AI News – April 8.
Google’s AI mode rolls out to more users. Amazon launches a new speech to speech model and Microsoft trains its gaming platform on Quake II Here’s today’s AI news. Google launched ‘AI mode’ as a Google Labs experiment around a month ago and today they announced that it’s rolling out to even more US users.
[00:17.8]
AI mode allows the user to choose to move into an interface that is a hybrid of search and AI output. Google has also added new multimodal understanding, so you can take a photo or upload an image, ask a question about it and get a rich, comprehensive response with links to dive deeper.
[00:34.2]
With Gemini generating the AI results and Google’s search pedigree, this feels like a very powerful combination and it seems to represent Google’s vision for the near future of search. Amazon has launched a new speech to speech model called ‘Nova Sonic’ It’s designed to understand what people are saying and how they are saying it.
[00:51.1]
It works with tone style and conversation flow, including pauses and interruptions.
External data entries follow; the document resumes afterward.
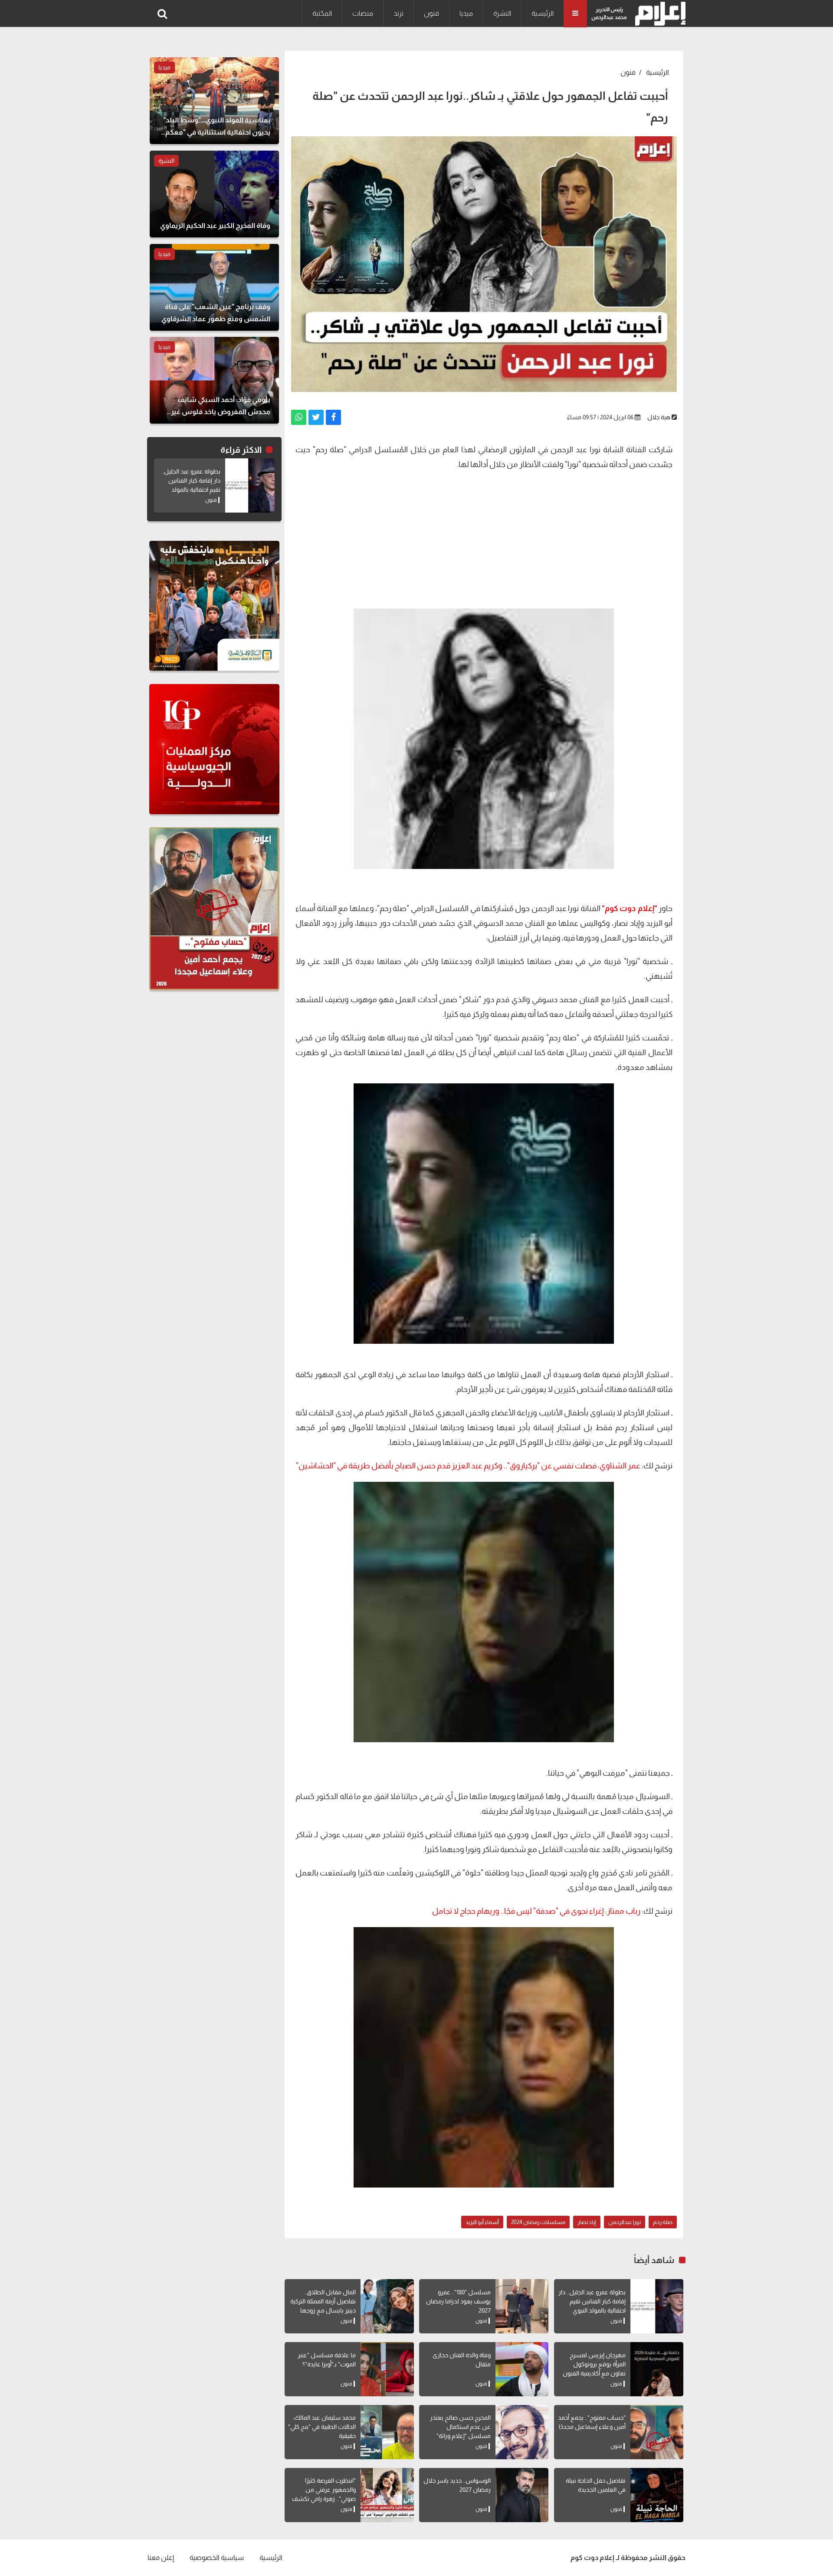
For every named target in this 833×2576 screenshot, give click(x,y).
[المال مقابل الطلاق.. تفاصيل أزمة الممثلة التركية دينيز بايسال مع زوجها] (387, 2306)
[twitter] (316, 417)
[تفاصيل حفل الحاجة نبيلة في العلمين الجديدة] (656, 2495)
This model will allow developers to develop voice applications that maintain important context and nuance, and is aimed predominantly at creating a range of more natural sounding customer service tools.
[01:08.3]
And finally, Microsoft has made some major advances with its Muse AI gaming platform and specifically with their World and Human Action Model, or WHAM. WHAM has received several enhancements. It’s faster, It can now produce an output of 10 frames per second.
[01:23.5]
Previously it was only around a single frame. It’s much quicker to train with some clever curation of the data. This latest version of the model has been training on Quake II with only seven days of training data compared to the seven years that the previous model required. And finally, the resolution has doubled.
[01:39.0]
It’s now outputting visuals at 640×360 compared to the previous 300×180. The whole update represents a remarkable improvement in a very short amount of time. In the video, you’re seeing an entire game world and its mechanics being generated in real time and it’s getting very close to being in a playable state.